[[ Data listing open ]]
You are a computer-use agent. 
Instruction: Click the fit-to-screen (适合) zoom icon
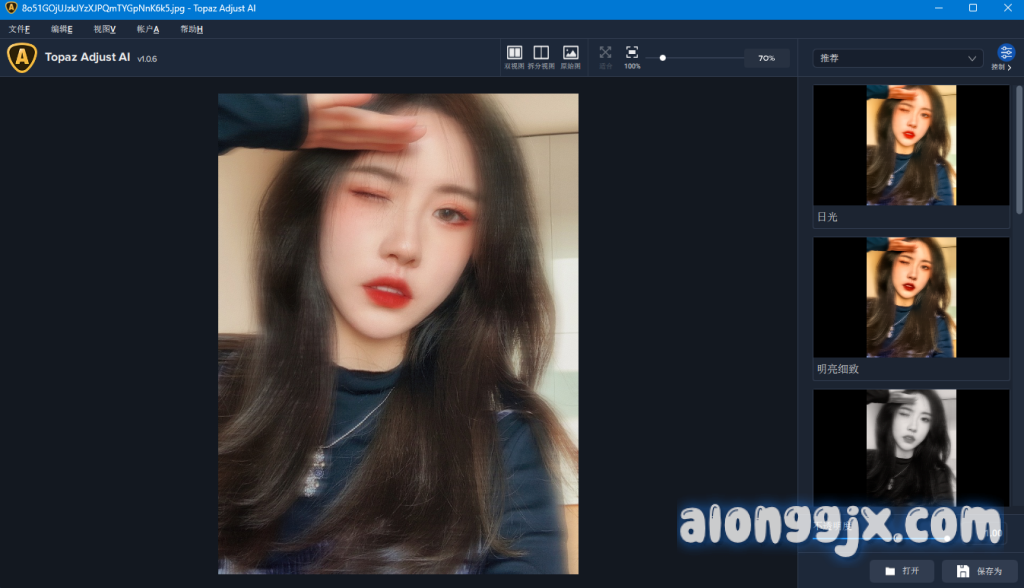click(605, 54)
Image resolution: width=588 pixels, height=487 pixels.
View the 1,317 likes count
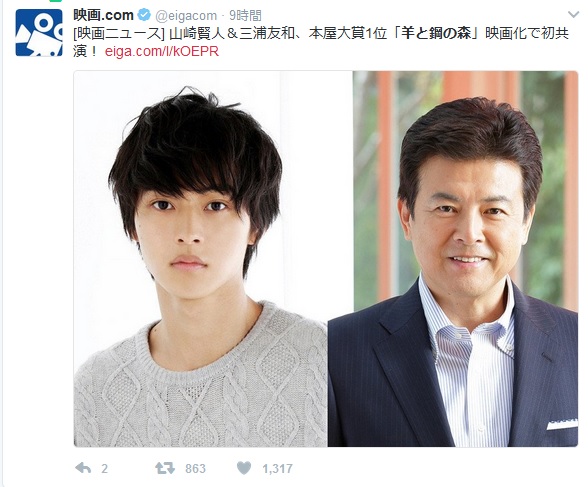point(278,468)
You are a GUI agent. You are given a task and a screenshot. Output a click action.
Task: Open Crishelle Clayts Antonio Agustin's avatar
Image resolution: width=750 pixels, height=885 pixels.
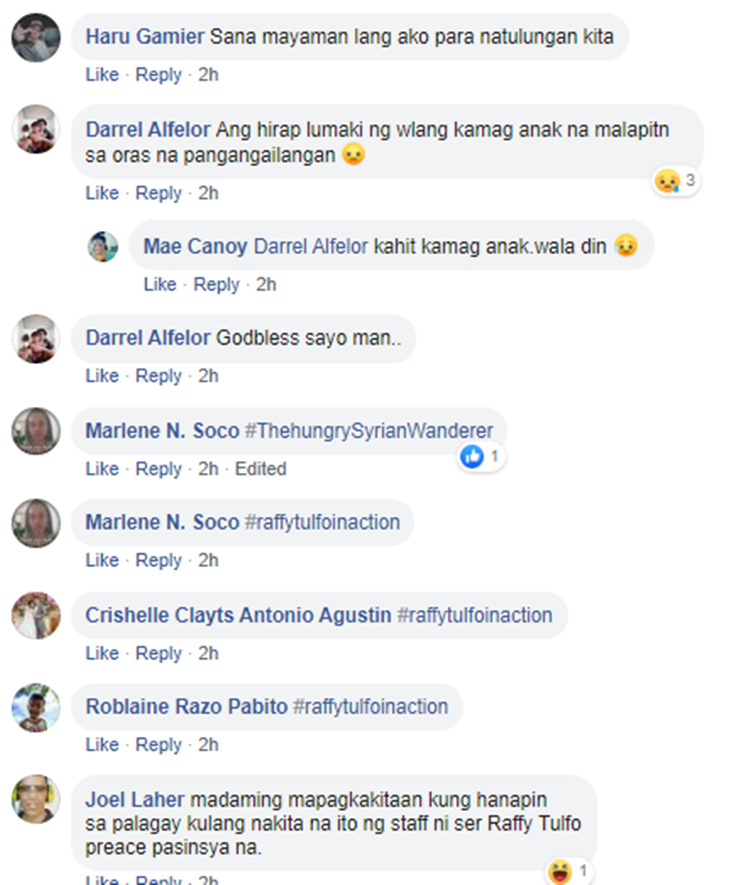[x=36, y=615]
[[ Data listing closed ]]
[[ Data listing open ]]
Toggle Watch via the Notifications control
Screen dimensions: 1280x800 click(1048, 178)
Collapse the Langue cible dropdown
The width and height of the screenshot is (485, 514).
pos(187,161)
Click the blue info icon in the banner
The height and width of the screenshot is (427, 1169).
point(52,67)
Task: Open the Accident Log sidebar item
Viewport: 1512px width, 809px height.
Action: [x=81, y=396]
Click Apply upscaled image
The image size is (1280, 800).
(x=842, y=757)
[[ Data listing closed ]]
[[ Data listing open ]]
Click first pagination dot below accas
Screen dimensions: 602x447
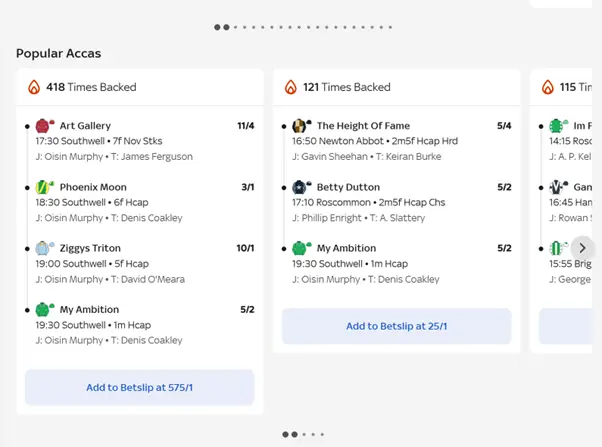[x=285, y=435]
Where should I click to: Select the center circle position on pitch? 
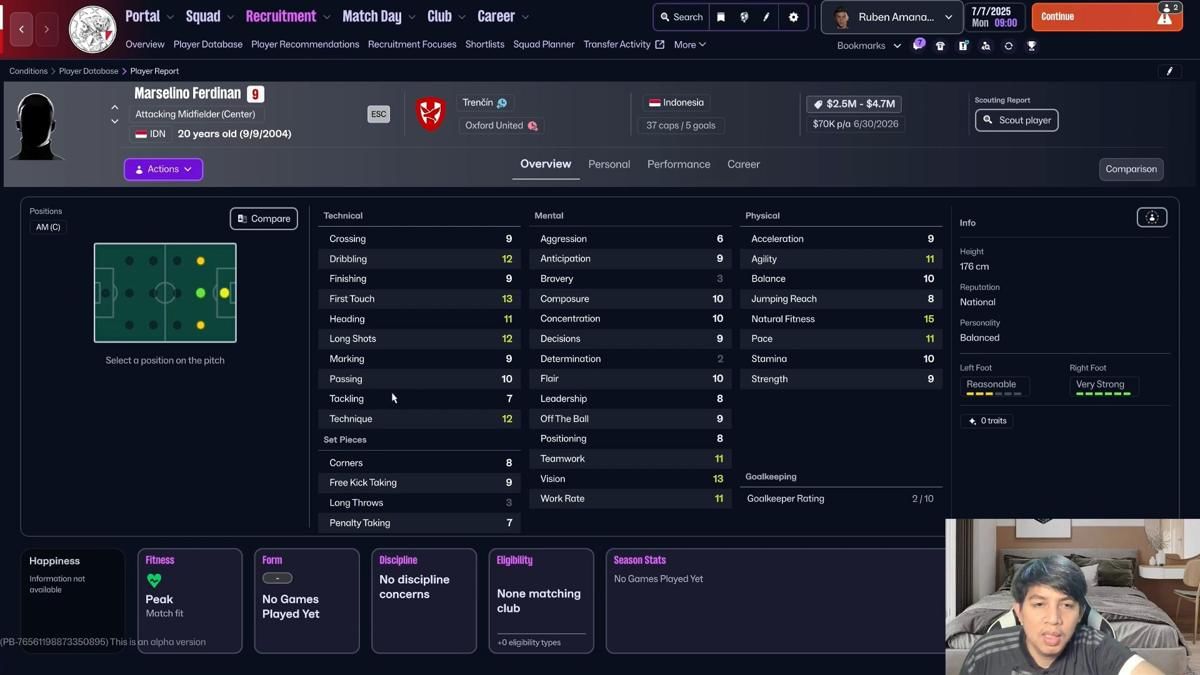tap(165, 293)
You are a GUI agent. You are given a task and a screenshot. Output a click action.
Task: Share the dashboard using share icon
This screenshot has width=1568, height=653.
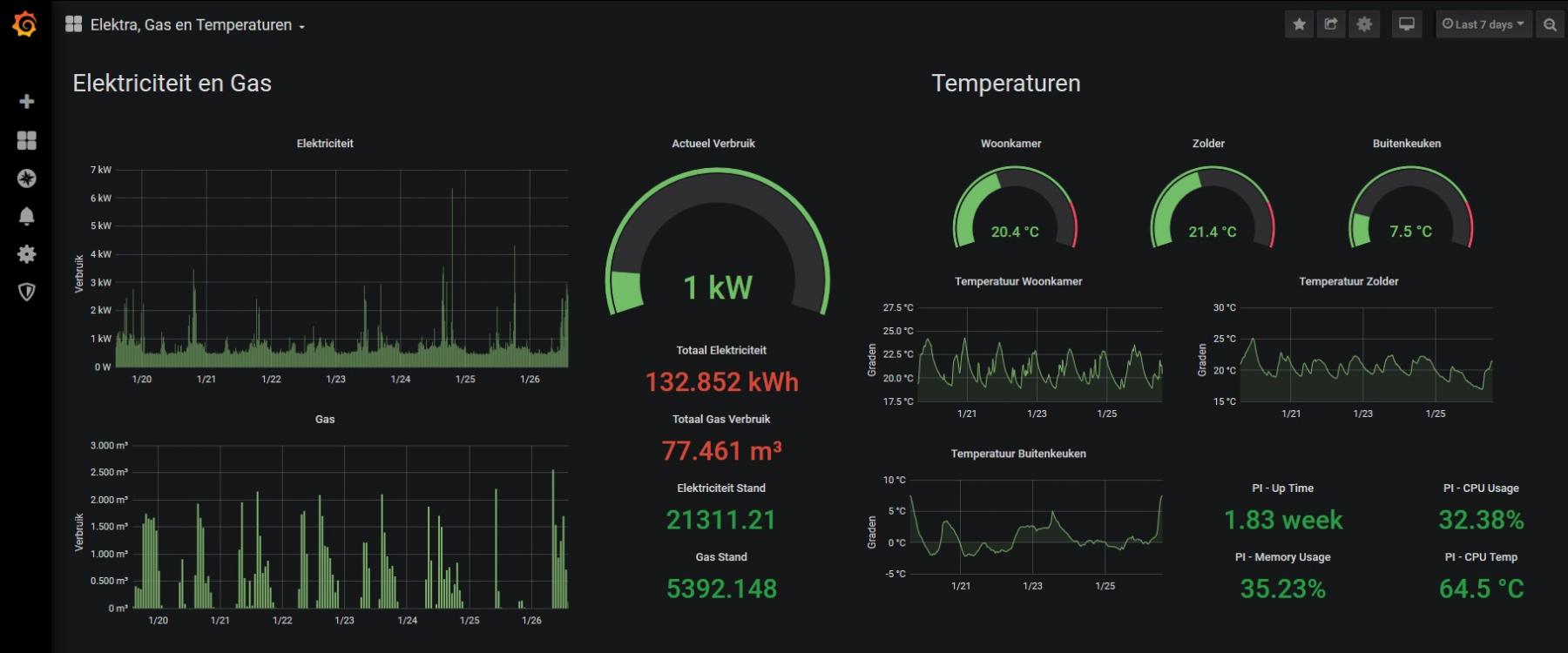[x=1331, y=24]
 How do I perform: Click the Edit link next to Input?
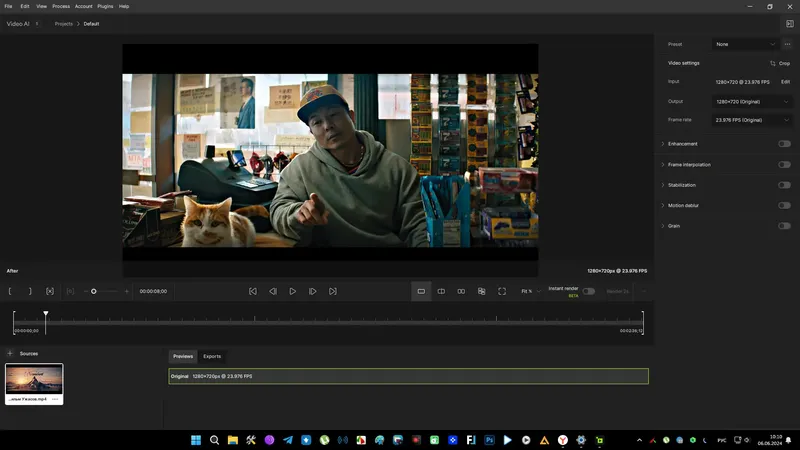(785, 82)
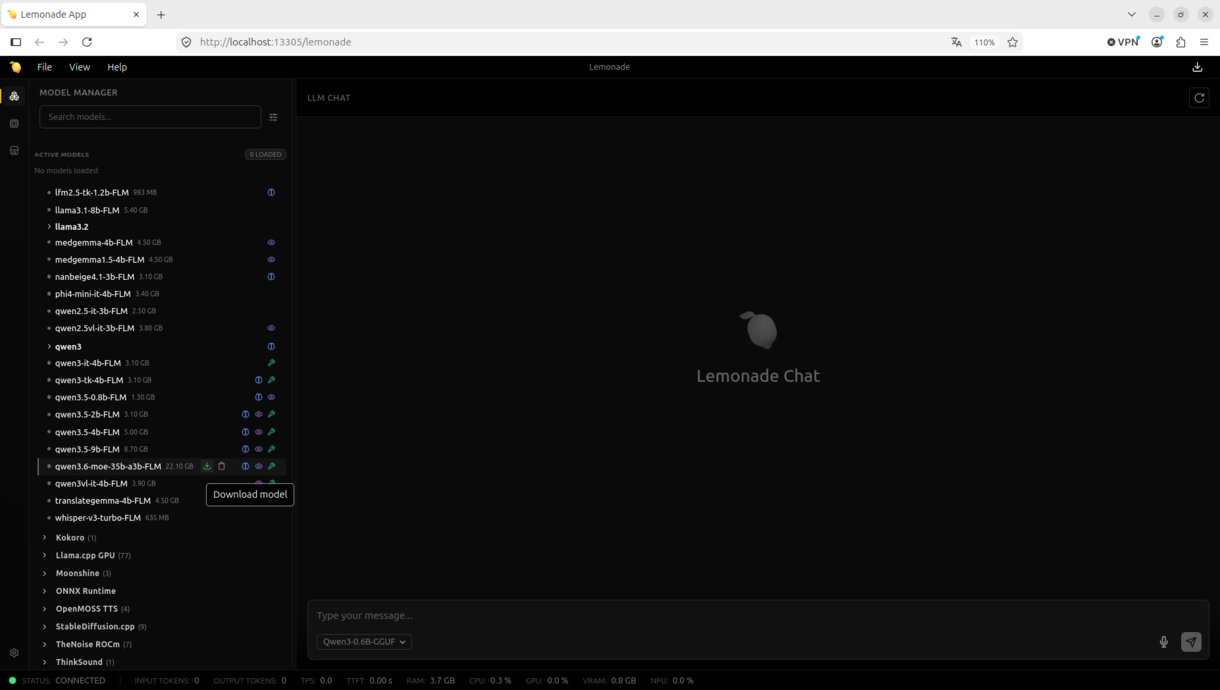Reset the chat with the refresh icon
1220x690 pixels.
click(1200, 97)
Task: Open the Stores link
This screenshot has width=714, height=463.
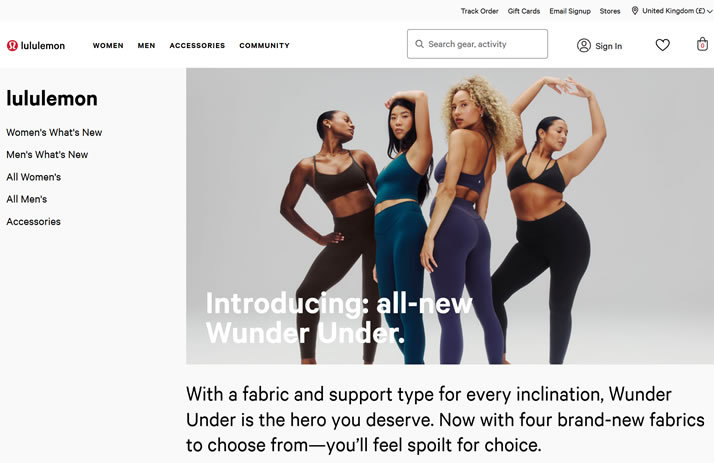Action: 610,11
[[ Data listing closed ]]
**Your instructions**
The output is the stretch above from the line with "You are a computer-use agent." through the line with "Task: Open Crishelle", copied word for word with both ends kept and every picture dropped.

**Answer to the problem**
You are a computer-use agent. 
Instruction: Click the fit-to-screen (适合) zoom icon
click(605, 54)
Image resolution: width=588 pixels, height=487 pixels.
View the 1,317 likes count
point(278,468)
You are a GUI agent. You are given a task and a screenshot. Output a click action.
Task: Open Crishelle Clayts Antonio Agustin's avatar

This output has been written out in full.